Rows from a dataset
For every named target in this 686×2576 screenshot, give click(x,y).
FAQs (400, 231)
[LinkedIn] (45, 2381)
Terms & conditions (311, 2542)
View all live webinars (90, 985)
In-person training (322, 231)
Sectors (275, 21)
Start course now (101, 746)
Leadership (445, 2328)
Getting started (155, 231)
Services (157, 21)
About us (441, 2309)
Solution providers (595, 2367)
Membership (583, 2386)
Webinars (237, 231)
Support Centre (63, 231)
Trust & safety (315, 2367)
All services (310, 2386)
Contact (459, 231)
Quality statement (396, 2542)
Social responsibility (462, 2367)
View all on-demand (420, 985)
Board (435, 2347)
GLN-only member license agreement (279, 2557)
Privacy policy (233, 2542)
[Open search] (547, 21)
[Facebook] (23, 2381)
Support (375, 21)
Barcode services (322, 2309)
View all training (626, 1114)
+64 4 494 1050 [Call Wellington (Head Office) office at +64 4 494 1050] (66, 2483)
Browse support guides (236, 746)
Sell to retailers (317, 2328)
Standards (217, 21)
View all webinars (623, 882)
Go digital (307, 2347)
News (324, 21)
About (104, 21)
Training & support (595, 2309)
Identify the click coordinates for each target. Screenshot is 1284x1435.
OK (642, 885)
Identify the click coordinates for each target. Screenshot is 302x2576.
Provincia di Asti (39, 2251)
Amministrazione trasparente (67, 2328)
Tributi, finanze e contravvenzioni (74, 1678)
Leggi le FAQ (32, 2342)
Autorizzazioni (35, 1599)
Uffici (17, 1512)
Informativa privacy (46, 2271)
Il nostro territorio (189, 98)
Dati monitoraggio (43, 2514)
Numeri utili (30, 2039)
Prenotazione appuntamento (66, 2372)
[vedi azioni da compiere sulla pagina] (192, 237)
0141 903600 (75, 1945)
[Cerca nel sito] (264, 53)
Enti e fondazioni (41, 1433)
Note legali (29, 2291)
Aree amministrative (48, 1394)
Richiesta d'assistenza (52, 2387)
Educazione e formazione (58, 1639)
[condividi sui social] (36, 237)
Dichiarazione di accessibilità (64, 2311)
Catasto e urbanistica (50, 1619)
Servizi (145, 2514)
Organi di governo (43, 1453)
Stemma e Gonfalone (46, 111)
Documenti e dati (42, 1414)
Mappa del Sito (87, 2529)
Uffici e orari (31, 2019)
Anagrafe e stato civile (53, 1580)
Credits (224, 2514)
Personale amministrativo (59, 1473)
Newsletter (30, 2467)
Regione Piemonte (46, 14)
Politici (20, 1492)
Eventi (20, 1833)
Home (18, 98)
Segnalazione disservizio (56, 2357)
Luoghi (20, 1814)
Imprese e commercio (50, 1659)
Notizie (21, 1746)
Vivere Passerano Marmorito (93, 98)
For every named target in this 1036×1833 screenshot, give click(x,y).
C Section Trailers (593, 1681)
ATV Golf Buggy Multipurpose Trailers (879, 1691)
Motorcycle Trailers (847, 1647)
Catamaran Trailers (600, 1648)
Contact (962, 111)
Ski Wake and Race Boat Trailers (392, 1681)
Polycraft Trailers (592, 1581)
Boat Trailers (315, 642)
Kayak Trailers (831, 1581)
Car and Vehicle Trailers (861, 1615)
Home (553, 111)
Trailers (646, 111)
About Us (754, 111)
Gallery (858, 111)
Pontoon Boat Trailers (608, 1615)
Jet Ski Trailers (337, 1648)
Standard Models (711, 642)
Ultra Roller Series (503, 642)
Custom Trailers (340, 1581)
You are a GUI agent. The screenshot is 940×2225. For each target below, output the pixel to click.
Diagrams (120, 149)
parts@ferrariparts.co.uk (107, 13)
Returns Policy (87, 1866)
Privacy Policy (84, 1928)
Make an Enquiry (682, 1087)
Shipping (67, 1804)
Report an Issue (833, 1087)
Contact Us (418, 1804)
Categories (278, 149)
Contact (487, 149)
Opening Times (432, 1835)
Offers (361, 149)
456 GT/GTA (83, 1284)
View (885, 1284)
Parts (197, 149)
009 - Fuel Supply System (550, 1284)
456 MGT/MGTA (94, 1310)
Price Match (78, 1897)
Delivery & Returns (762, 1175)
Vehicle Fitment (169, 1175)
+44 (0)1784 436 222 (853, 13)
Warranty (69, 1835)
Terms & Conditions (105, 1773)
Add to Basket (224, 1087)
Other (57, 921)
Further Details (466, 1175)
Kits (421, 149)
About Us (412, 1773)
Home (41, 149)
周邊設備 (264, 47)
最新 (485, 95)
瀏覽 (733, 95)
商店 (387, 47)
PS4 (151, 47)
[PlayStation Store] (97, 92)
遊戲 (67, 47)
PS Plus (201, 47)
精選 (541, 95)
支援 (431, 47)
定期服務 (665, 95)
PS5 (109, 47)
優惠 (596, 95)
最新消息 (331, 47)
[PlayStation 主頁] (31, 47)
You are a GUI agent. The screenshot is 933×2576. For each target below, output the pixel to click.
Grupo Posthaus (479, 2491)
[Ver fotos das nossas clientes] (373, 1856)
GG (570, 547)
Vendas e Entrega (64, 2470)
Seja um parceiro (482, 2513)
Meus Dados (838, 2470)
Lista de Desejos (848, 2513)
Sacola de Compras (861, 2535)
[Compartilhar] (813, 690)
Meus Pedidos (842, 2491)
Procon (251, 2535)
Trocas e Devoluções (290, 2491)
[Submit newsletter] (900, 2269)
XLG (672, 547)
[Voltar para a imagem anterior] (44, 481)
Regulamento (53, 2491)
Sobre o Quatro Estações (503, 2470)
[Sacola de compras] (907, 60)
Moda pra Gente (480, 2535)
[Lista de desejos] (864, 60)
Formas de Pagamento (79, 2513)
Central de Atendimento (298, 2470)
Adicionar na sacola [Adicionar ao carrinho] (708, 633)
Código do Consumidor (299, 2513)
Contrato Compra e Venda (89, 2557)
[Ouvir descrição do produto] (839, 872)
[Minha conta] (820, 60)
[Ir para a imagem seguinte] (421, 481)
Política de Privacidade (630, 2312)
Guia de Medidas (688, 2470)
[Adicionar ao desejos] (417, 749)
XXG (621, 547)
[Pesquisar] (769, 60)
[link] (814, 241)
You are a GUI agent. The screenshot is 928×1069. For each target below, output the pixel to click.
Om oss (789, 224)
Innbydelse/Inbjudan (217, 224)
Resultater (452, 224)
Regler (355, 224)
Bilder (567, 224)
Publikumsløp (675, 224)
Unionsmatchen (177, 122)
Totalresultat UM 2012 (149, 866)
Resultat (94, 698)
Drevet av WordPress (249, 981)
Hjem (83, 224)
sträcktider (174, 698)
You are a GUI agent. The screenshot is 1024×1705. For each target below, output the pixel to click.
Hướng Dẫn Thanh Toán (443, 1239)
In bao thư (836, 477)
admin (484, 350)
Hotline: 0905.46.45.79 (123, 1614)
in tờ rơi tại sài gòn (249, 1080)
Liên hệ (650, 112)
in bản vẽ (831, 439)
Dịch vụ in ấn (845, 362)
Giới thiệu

* **Exercise requirements**: Lay out every item above as a numbered list, omitting blank lines.

* **Finished answer**:
1. For every named target in this 686×2576 screenshot, give click(x,y).
2. FAQs (400, 231)
3. [LinkedIn] (45, 2381)
4. Terms & conditions (311, 2542)
5. View all live webinars (90, 985)
6. In-person training (322, 231)
7. Sectors (275, 21)
8. Start course now (101, 746)
9. Leadership (445, 2328)
10. Getting started (155, 231)
11. Services (157, 21)
12. About us (441, 2309)
13. Solution providers (595, 2367)
14. Membership (583, 2386)
15. Webinars (237, 231)
16. Support Centre (63, 231)
17. Trust & safety (315, 2367)
18. All services (310, 2386)
19. Contact (459, 231)
20. Quality statement (396, 2542)
21. Social responsibility (462, 2367)
22. View all on-demand (420, 985)
23. Board (435, 2347)
24. GLN-only member license agreement (279, 2557)
25. Privacy policy (233, 2542)
26. [Open search] (547, 21)
27. [Facebook] (23, 2381)
28. Support (375, 21)
29. Barcode services (322, 2309)
30. View all training (626, 1114)
31. +64 4 494 1050 [Call Wellington (Head Office) office at +64 4 494 1050] (66, 2483)
32. Browse support guides (236, 746)
33. Sell to retailers (317, 2328)
34. Standards (217, 21)
35. View all webinars (623, 882)
36. Go digital (307, 2347)
37. News (324, 21)
38. About (104, 21)
39. Training & support (595, 2309)
40. Identify the click coordinates for each target. Screenshot is 1284x1435.
41. OK (642, 885)
42. Identify the click coordinates for each target. Screenshot is 302x2576.
43. Provincia di Asti (39, 2251)
44. Amministrazione trasparente (67, 2328)
45. Tributi, finanze e contravvenzioni (74, 1678)
46. Leggi le FAQ (32, 2342)
47. Autorizzazioni (35, 1599)
48. Uffici (17, 1512)
49. Informativa privacy (46, 2271)
50. Il nostro territorio (189, 98)
51. Dati monitoraggio (43, 2514)
52. Numeri utili (30, 2039)
53. Prenotazione appuntamento (66, 2372)
54. [vedi azioni da compiere sulla pagina] (192, 237)
55. 0141 903600 (75, 1945)
56. [Cerca nel sito] (264, 53)
57. Enti e fondazioni (41, 1433)
58. Note legali (29, 2291)
59. Aree amministrative (48, 1394)
60. Richiesta d'assistenza (52, 2387)
61. Educazione e formazione (58, 1639)
62. [condividi sui social] (36, 237)
63. Dichiarazione di accessibilità (64, 2311)
64. Catasto e urbanistica (50, 1619)
65. Servizi (145, 2514)
66. Organi di governo (43, 1453)
67. Stemma e Gonfalone (46, 111)
68. Documenti e dati (42, 1414)
69. Mappa del Sito (87, 2529)
70. Uffici e orari (31, 2019)
71. Anagrafe e stato civile (53, 1580)
72. Credits (224, 2514)
73. Personale amministrativo (59, 1473)
74. Newsletter (30, 2467)
75. Regione Piemonte (46, 14)
76. Politici (20, 1492)
77. Eventi (20, 1833)
78. Home (18, 98)
79. Segnalazione disservizio (56, 2357)
80. Luoghi (20, 1814)
81. Imprese e commercio (50, 1659)
82. Notizie (21, 1746)
83. Vivere Passerano Marmorito (93, 98)
84. For every named target in this 1036×1833 screenshot, give click(x,y).
85. C Section Trailers (593, 1681)
86. ATV Golf Buggy Multipurpose Trailers (879, 1691)
87. Motorcycle Trailers (847, 1647)
88. Catamaran Trailers (600, 1648)
89. Contact (962, 111)
90. Ski Wake and Race Boat Trailers (392, 1681)
91. Polycraft Trailers (592, 1581)
92. Boat Trailers (315, 642)
93. Kayak Trailers (831, 1581)
94. Car and Vehicle Trailers (861, 1615)
95. Home (553, 111)
96. Trailers (646, 111)
97. About Us (754, 111)
98. Gallery (858, 111)
99. Pontoon Boat Trailers (608, 1615)
100. Jet Ski Trailers (337, 1648)
101. Standard Models (711, 642)
102. Ultra Roller Series (503, 642)
103. Custom Trailers (340, 1581)
104. You are a GUI agent. The screenshot is 940×2225. For each target below, output the pixel to click.
105. Diagrams (120, 149)
106. parts@ferrariparts.co.uk (107, 13)
107. Returns Policy (87, 1866)
108. Privacy Policy (84, 1928)
109. Make an Enquiry (682, 1087)
110. Shipping (67, 1804)
111. Report an Issue (833, 1087)
112. Contact Us (418, 1804)
113. Categories (278, 149)
114. Contact (487, 149)
115. Opening Times (432, 1835)
116. Offers (361, 149)
117. 456 GT/GTA (83, 1284)
118. View (885, 1284)
119. Parts (197, 149)
120. 009 - Fuel Supply System (550, 1284)
121. 456 MGT/MGTA (94, 1310)
122. Price Match (78, 1897)
123. Delivery & Returns (762, 1175)
124. Vehicle Fitment (169, 1175)
125. +44 (0)1784 436 222 (853, 13)
126. Warranty (69, 1835)
127. Terms & Conditions (105, 1773)
128. Add to Basket (224, 1087)
129. Other (57, 921)
130. Further Details (466, 1175)
131. Kits (421, 149)
132. About Us (412, 1773)
133. Home (41, 149)
134. 周邊設備 (264, 47)
135. 最新 (485, 95)
136. 瀏覽 (733, 95)
137. 商店 (387, 47)
138. PS4 (151, 47)
139. [PlayStation Store] (97, 92)
140. 遊戲 (67, 47)
141. PS Plus (201, 47)
142. 精選 (541, 95)
143. 支援 (431, 47)
144. 定期服務 (665, 95)
145. PS5 (109, 47)
146. 優惠 (596, 95)
147. 最新消息 (331, 47)
148. [PlayStation 主頁] (31, 47)
149. You are a GUI agent. The screenshot is 933×2576. For each target below, output the pixel to click.
150. Grupo Posthaus (479, 2491)
151. [Ver fotos das nossas clientes] (373, 1856)
152. GG (570, 547)
153. Vendas e Entrega (64, 2470)
154. Seja um parceiro (482, 2513)
155. Meus Dados (838, 2470)
156. Lista de Desejos (848, 2513)
157. Sacola de Compras (861, 2535)
158. [Compartilhar] (813, 690)
159. Meus Pedidos (842, 2491)
160. Procon (251, 2535)
161. Trocas e Devoluções (290, 2491)
162. [Submit newsletter] (900, 2269)
163. XLG (672, 547)
164. [Voltar para a imagem anterior] (44, 481)
165. Regulamento (53, 2491)
166. Sobre o Quatro Estações (503, 2470)
167. [Sacola de compras] (907, 60)
168. Moda pra Gente (480, 2535)
169. [Lista de desejos] (864, 60)
170. Formas de Pagamento (79, 2513)
171. Central de Atendimento (298, 2470)
172. Adicionar na sacola [Adicionar ao carrinho] (708, 633)
173. Código do Consumidor (299, 2513)
174. Contrato Compra e Venda (89, 2557)
175. [Ouvir descrição do produto] (839, 872)
176. [Minha conta] (820, 60)
177. [Ir para a imagem seguinte] (421, 481)
178. Política de Privacidade (630, 2312)
179. Guia de Medidas (688, 2470)
180. [Adicionar ao desejos] (417, 749)
181. XXG (621, 547)
182. [Pesquisar] (769, 60)
183. [link] (814, 241)
184. You are a GUI agent. The screenshot is 928×1069. For each target below, output the pixel to click.
185. Om oss (789, 224)
186. Innbydelse/Inbjudan (217, 224)
187. Resultater (452, 224)
188. Regler (355, 224)
189. Bilder (567, 224)
190. Publikumsløp (675, 224)
191. Unionsmatchen (177, 122)
192. Totalresultat UM 2012 (149, 866)
193. Resultat (94, 698)
194. Drevet av WordPress (249, 981)
195. Hjem (83, 224)
196. sträcktider (174, 698)
197. You are a GUI agent. The screenshot is 1024×1705. For each target below, output the pixel to click.
198. Hướng Dẫn Thanh Toán (443, 1239)
199. In bao thư (836, 477)
200. admin (484, 350)
201. Hotline: 0905.46.45.79 (123, 1614)
202. in tờ rơi tại sài gòn (249, 1080)
203. Liên hệ (650, 112)
204. in bản vẽ (831, 439)
205. Dịch vụ in ấn (845, 362)
206. Giới thiệu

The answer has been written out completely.